TASK REQUIREMENTS — This exercise asks for the entries below to be printed exactly.

INFORMATION SUPPLIED —
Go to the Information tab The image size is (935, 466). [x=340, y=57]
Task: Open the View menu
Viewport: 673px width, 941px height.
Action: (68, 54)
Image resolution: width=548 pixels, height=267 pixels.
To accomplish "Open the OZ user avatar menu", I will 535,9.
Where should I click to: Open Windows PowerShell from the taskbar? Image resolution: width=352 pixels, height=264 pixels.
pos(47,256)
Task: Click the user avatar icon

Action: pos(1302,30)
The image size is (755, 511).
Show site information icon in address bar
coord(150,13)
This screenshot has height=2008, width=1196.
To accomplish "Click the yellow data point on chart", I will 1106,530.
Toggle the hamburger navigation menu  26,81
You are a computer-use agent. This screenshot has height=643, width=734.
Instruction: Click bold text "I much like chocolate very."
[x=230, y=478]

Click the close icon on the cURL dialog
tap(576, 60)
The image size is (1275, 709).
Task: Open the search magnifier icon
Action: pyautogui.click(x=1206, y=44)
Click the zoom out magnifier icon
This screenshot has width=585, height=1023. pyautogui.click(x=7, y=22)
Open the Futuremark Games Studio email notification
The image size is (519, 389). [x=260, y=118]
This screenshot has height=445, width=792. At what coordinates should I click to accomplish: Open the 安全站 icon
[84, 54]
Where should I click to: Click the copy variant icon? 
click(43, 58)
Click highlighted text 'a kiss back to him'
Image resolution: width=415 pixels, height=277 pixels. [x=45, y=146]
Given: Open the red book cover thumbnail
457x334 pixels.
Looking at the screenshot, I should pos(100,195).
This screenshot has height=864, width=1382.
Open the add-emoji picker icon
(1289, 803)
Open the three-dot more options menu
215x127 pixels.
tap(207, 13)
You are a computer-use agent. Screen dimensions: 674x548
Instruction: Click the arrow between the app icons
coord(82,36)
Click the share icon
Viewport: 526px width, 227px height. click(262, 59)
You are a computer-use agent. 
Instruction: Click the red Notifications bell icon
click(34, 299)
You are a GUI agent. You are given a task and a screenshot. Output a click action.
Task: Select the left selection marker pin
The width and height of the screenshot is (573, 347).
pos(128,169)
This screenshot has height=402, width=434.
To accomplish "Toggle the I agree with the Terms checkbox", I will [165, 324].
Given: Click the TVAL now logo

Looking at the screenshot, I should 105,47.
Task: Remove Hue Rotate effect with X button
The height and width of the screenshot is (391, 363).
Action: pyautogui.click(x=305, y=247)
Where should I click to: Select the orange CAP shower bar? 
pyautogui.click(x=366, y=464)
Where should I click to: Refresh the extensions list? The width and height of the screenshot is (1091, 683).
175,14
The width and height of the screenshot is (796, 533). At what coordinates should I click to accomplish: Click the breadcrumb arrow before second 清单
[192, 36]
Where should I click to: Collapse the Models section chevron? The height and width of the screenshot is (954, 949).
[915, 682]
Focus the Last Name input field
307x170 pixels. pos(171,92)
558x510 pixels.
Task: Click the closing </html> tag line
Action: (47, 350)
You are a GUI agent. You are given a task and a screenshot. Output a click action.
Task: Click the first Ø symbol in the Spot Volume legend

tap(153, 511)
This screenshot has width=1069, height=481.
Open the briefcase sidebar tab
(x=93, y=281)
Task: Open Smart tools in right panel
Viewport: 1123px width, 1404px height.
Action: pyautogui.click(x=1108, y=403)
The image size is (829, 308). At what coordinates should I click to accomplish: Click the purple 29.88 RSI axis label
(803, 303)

REPLY —
Go to the Information tab The image size is (935, 466). [x=340, y=57]
Task: Open the View menu
Viewport: 673px width, 941px height.
Action: (68, 54)
Image resolution: width=548 pixels, height=267 pixels.
To accomplish "Open the OZ user avatar menu", I will 535,9.
Where should I click to: Open Windows PowerShell from the taskbar? Image resolution: width=352 pixels, height=264 pixels.
pos(47,256)
Task: Click the user avatar icon

Action: pos(1302,30)
The image size is (755, 511).
Show site information icon in address bar
coord(150,13)
This screenshot has height=2008, width=1196.
To accomplish "Click the yellow data point on chart", I will 1106,530.
Toggle the hamburger navigation menu  26,81
You are a computer-use agent. This screenshot has height=643, width=734.
Instruction: Click bold text "I much like chocolate very."
[x=230, y=478]

Click the close icon on the cURL dialog
tap(576, 60)
The image size is (1275, 709).
Task: Open the search magnifier icon
Action: pyautogui.click(x=1206, y=44)
Click the zoom out magnifier icon
This screenshot has width=585, height=1023. pyautogui.click(x=7, y=22)
Open the Futuremark Games Studio email notification
The image size is (519, 389). [x=260, y=118]
This screenshot has height=445, width=792. At what coordinates should I click to accomplish: Open the 安全站 icon
[84, 54]
Where should I click to: Click the copy variant icon? 
click(43, 58)
Click highlighted text 'a kiss back to him'
Image resolution: width=415 pixels, height=277 pixels. [x=45, y=146]
Given: Open the red book cover thumbnail
457x334 pixels.
Looking at the screenshot, I should pos(100,195).
This screenshot has height=864, width=1382.
Open the add-emoji picker icon
(1289, 803)
Open the three-dot more options menu
215x127 pixels.
tap(207, 13)
You are a computer-use agent. Screen dimensions: 674x548
Instruction: Click the arrow between the app icons
coord(82,36)
Click the share icon
Viewport: 526px width, 227px height. click(262, 59)
You are a computer-use agent. 
Instruction: Click the red Notifications bell icon
click(34, 299)
You are a GUI agent. You are given a task and a screenshot. Output a click action.
Task: Select the left selection marker pin
The width and height of the screenshot is (573, 347).
pos(128,169)
This screenshot has height=402, width=434.
To accomplish "Toggle the I agree with the Terms checkbox", I will [165, 324].
Given: Click the TVAL now logo

Looking at the screenshot, I should 105,47.
Task: Remove Hue Rotate effect with X button
The height and width of the screenshot is (391, 363).
Action: pyautogui.click(x=305, y=247)
Where should I click to: Select the orange CAP shower bar? 
pyautogui.click(x=366, y=464)
Where should I click to: Refresh the extensions list? The width and height of the screenshot is (1091, 683).
175,14
The width and height of the screenshot is (796, 533). At what coordinates should I click to accomplish: Click the breadcrumb arrow before second 清单
[192, 36]
Where should I click to: Collapse the Models section chevron? The height and width of the screenshot is (954, 949).
[915, 682]
Focus the Last Name input field
307x170 pixels. pos(171,92)
558x510 pixels.
Task: Click the closing </html> tag line
Action: (47, 350)
You are a GUI agent. You are given a task and a screenshot. Output a click action.
Task: Click the first Ø symbol in the Spot Volume legend

tap(153, 511)
This screenshot has width=1069, height=481.
Open the briefcase sidebar tab
(x=93, y=281)
Task: Open Smart tools in right panel
Viewport: 1123px width, 1404px height.
Action: pyautogui.click(x=1108, y=403)
The image size is (829, 308). At what coordinates should I click to accomplish: Click the purple 29.88 RSI axis label
(803, 303)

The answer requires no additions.